Non basta preoccuparsi una volta l’anno della grave crisi demografica del nostro paese, e restare completamente inerti negli altri 364 giorni. Le dinamiche naturali e migratorie agiscono nel lungo periodo e richiedono politiche che abbiano lo stesso passo. Ma, da noi, il dibattito politico ha sempre corto respiro, risponde – spesso emotivamente – ai problemi come vengono proposti dagli eventi. Basti pensare al dissesto sismico o all’emergenza sbarchi. Anche questa volta, non mancano le proposte del giorno dopo: detassiamo il lavoro femminile, piano per gli asili e i servizi, aiuti fiscali alle famiglie…
Sembra ci sia assuefazione all’idea di un paese della terza età, senza rimpianti per la mancanza di bambini, e con una ridotta sensibilità sulla portata depressiva del mancato ricambio generazionale. Una specie di malthusianesimo sommerso che vede nella riduzione della popolazione un possibile riequilibrio con la scarsa capacità di generare risorse. Non si tiene conto dell’effetto incrociato fra denatalità e longevità, che rende alla lunga insostenibile il sistema. Per cercare uno spiraglio di luce dovremmo partire proprio dalla cultura collettiva, ancora impelagata in un’assurda disputa ideologica che attribuisce a una parte l’attenzione alla procreazione e alla famiglia, e a un’altra le politiche per il welfare. La desertificazione demografica è, in realtà, una questione sociale di prima grandezza non più riconducibile ai soli comportamenti e valori individuali. Se manca l’energia tutto si ferma indipendentemente se la si produce col metano o con il vento.

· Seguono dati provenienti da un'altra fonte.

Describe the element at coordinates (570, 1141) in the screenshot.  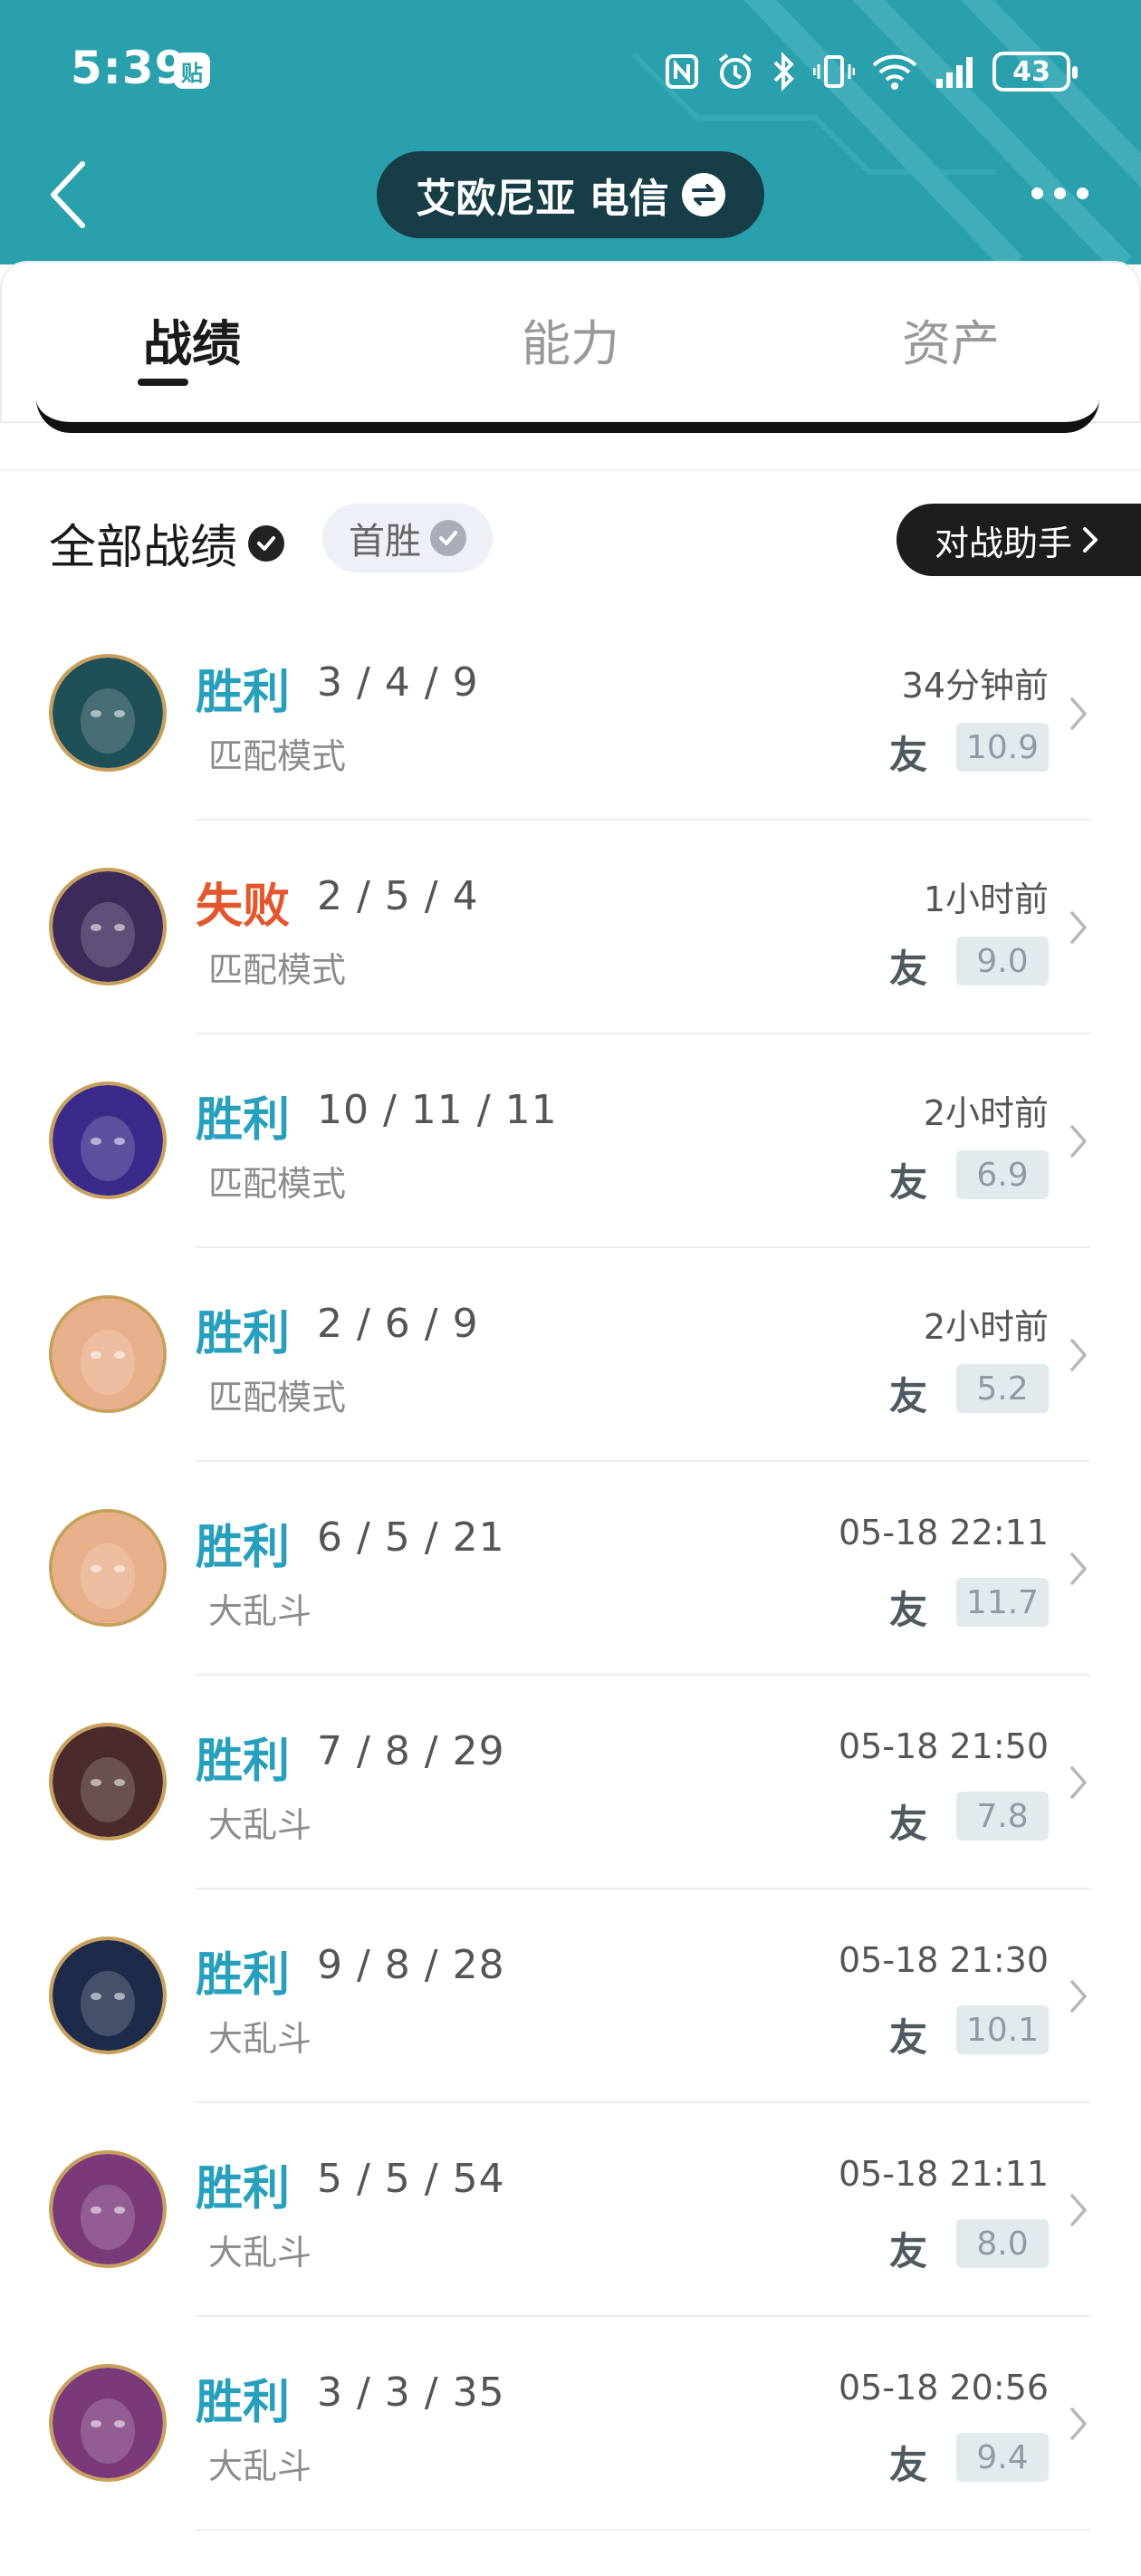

A partire dal 2008 la crisi ha accelerato un regresso già in atto, fenomeno in tutta l’Europa, eccetto la Germania che dal 2011 ha visto aumentare i nati. C’è, infatti, un rapporto diretto fra natalità e partecipazione al lavoro delle donne, in quanto tendenzialmente vuol dire doppio reddito familiare e diritti per la maternità. Ma in Italia la domanda di lavoro scarseggia per giovani e donne, il sistema produttivo è fiacco e gli investimenti ridotti nel privato e nel pubblico. Se non si riparte da qui, concentrando tutte le energie sulle condizioni strutturali che rendono conveniente l’Italia, anche quella demografica sarà una crisi che genera solo un’impotente lamentazione.